Bad. I haven't had any progress for 6 months!!! I keep making 14's and inmediatly after 22's I f***ing hate that.


----------



## The Bloody Talon (Feb 6, 2012)

just wanna revive this thread. I think it is ok?

I am not so addicted just like 2years ago.
I haven't improving much.
I think I'm gonna stop cubing now but there are times that I still wan to break my PBs.


----------



## cubingawsumness (Feb 6, 2012)

my cubing life is not my whole life. period.
i cube for only like 20 mins a day (well i do some at school of course...)
but still its REALLY fun and ive been improving a lot since i got a zhanchi (switched from rubik's storebought)
since its so much more fun to cube with a good cube


----------



## JasonK (Feb 6, 2012)

Seem to have finished my recent burst of improvement at 3x3 (went from 18 to 15 avg in like a month).
Still just as addicted as I always have been.
Doing a lot more BLD than usual - improving my methods and trying to get a 4BLD success
Other than BLD focusing mostly on OH and 5x5.


----------



## LeighzerCuber (Feb 6, 2012)

Finally sub 20. Know full OLL. Breaking barriers. Pretty good so far.


----------



## JianhanC (Feb 6, 2012)

I used to cube way too much, especially during my first year. I even wanted to learn ZBLL :fp Now is my third year, and I'm doing big cubes. I do a lot of Megaminx during August 2010, where there's rapid improvement, now I just kinda plateaued at sub 1:20 avg. At least there's some satisfactory progress at big cubes. Now I just do Weekly Comps, 4x4, 7x7 and LL races, and do 7x7 occasionally, like now.


----------



## Ezy Ryder (Feb 6, 2012)

I also wanted to learn ZBLL (noob times, noob times...). Few months earlier I had progress that I considered pretty good, and now I'm stuck since the last three months at about 12 seconds (with rare regress). I usually progressed about a second a month (or something like that), but I knew it couldn't last forever. In the last week or two I've been solving less because of designing a TTL computer, but I'm planning to solve again 3-4 hours a day after ordering the parts. So... not getting much better, but still good.


----------



## Iggy (Feb 6, 2012)

Okay, I guess. I really need to improve my pyraminx skills and practice my 3x3x3 look-ahead. I also need to sub-20 on the 3x3x3.


----------



## antoineccantin (Feb 6, 2012)

Meh. My dad just confiscated virtually all my cubes


----------



## Escher (Feb 6, 2012)

antoineccantin said:


> Meh. My dad just confiscated virtually all my cubes


 
He can't confiscate virtual cubes though


----------



## Georgeanderre (Feb 6, 2012)

for 3x3, Stationary for about the last 2 years... I don't bother practising

for everything else, getting better slowly, almost sub 6 on 7x7, and almost sub 80 on 4x4... don't care about the rest


----------



## emolover (Feb 6, 2012)

Going pretty good right now. Slowly getting better at every puzzle despite the fact that I only practice a few of them.
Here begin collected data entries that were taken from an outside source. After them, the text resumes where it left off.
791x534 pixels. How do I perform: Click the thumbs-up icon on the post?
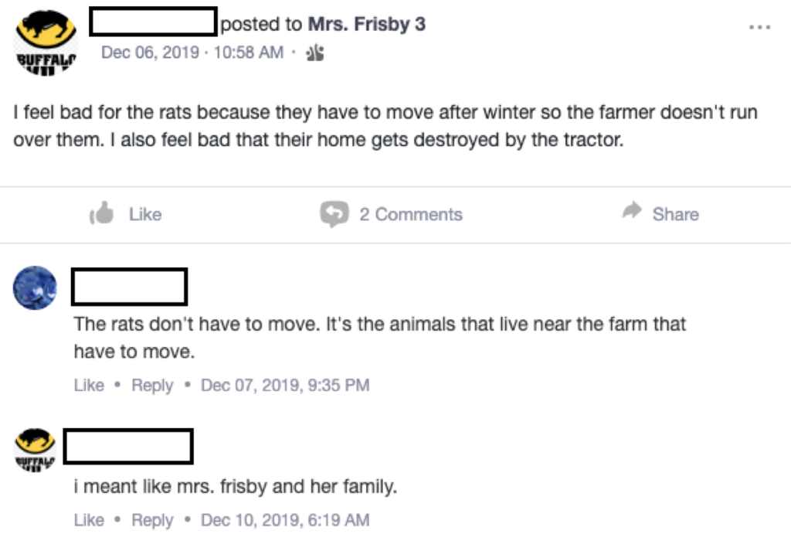[x=102, y=213]
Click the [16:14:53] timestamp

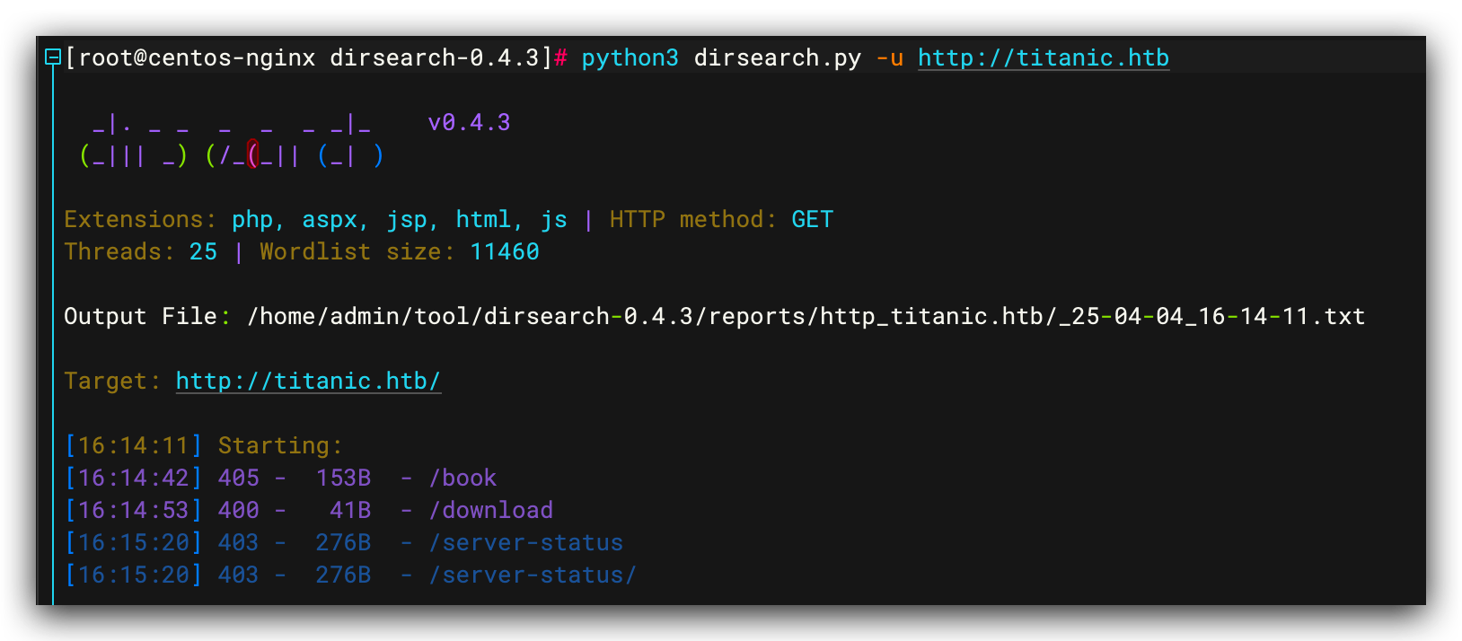point(133,511)
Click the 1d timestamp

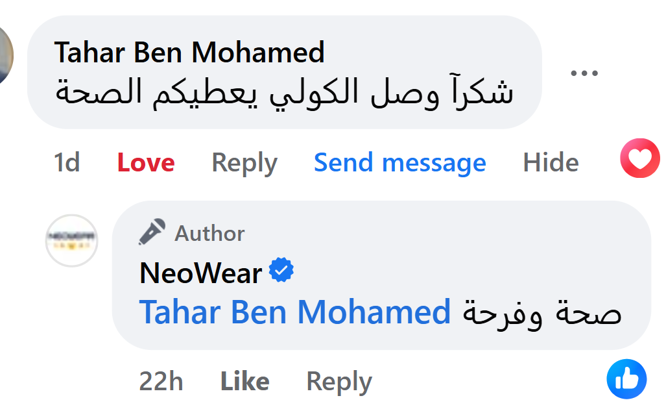(67, 162)
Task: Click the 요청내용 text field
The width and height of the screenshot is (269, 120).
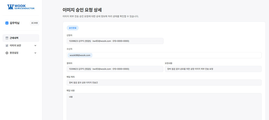Action: point(213,69)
Haven't been able to do a lot of actual cubing lately because I am working on two projects for cubing, of which one I have not reviled.


----------



## tozies24 (Feb 6, 2012)

pretty good I guess. I took a break for a couple weeks in the beginning of the year and now whenever I have free time I am practicing. I got my first sub 10 and a couple 10.xx's and might be able to get sub 15 soonish.


----------



## 5BLD (Feb 6, 2012)

Progressing nicely :3
Lucky enough not to have hit a wall yet.


----------



## pdilla (Feb 6, 2012)

Stuck in the 15 zone. I've gotten a 12 ao5, but that's about it.


----------



## NOLAcuber (Feb 6, 2012)

Slowly improving. Got my first sub min solve on a 3x3. Feel good considering I've only been cubing about 2 months. Got the 4LLL down pretty good. And almost don't need a cheat sheet for 4x4, but I only solve it 3-4 times a week.


----------



## guinepigs rock (Feb 6, 2012)

almost sub 30.


----------



## waffle=ijm (Feb 6, 2012)

waffle=ijm said:


> :3


 
still this.


----------



## ZincK_NOVA (Feb 6, 2012)

when relaxed, I can get low to mid 20s for 3x3
when I think "hey I'm doing okay today" I start getting 27-30
been like this for about a month or two but all I'm focused on practising right now is 4x4 (and 5x5 when it arrives)
I might focus more on 3x3 once my white DIY arrives (putting grey-scale stickers on it and praying that it helps me regain my colour neutrality)


----------



## GlowingSausage (Feb 6, 2012)

From an 18.87 to a 17.71 Ao100 in 1 week. 1 day later I was averaging high 16s to low 17s... lol xD (17.71 could have been WAY better but it was like 1-2 at night and I was tired as hell...)
How good do you think is my progress?
Do you thinks it's possible for me to average sub-10 after a year of cubing? (about exactly 7 months left)
I know, stupid question, but I WANT AN ANSWER !!!!!!!!$&"&%/!!!()"!=)=?=($!§&%!%" Muhahahahahaha
lol

*EDIT*: just updating my signature 
*EDIT#2*: done. but I've got a strange feeling that i missed something...


----------



## FlyingFingers (Feb 6, 2012)

I kinda sill like cubeing but now im getting faster


----------



## 5BLD (Feb 7, 2012)

GlowingSausage said:


> From an 18.87 to a 17.71 Ao100 in 1 week. 1 day later I was averaging high 16s to low 17s... lol xD (17.71 could have been WAY better but it was like 1-2 at night and I was tired as hell...)
> How good do you think is my progress?
> Do you thinks it's possible for me to average sub-10 after a year of cubing? (about exactly 7 months left)
> I know, stupid question, but I WANT AN ANSWER !!!!!!!!$&"&%/!!!()"!=)=?=($!§&%!%" Muhahahahahaha
> ...


 
Of course it's possible- I've had about 11 1/2 months total, and average just on the border of sub-10 now.


----------



## thackernerd (Feb 7, 2012)

I still have a lot of fun with cubing even though I suck.


----------



## Achifaifa (Feb 7, 2012)

Not progressing that much. Switching to CN and stuck at 25-35s averages. Also practising 4x4 and trying to learn BLD (Which looks really, really harder than I thought).


----------



## JLarsen (Feb 7, 2012)

My cubelife is full of heartbreak and drama. Deception and greed. 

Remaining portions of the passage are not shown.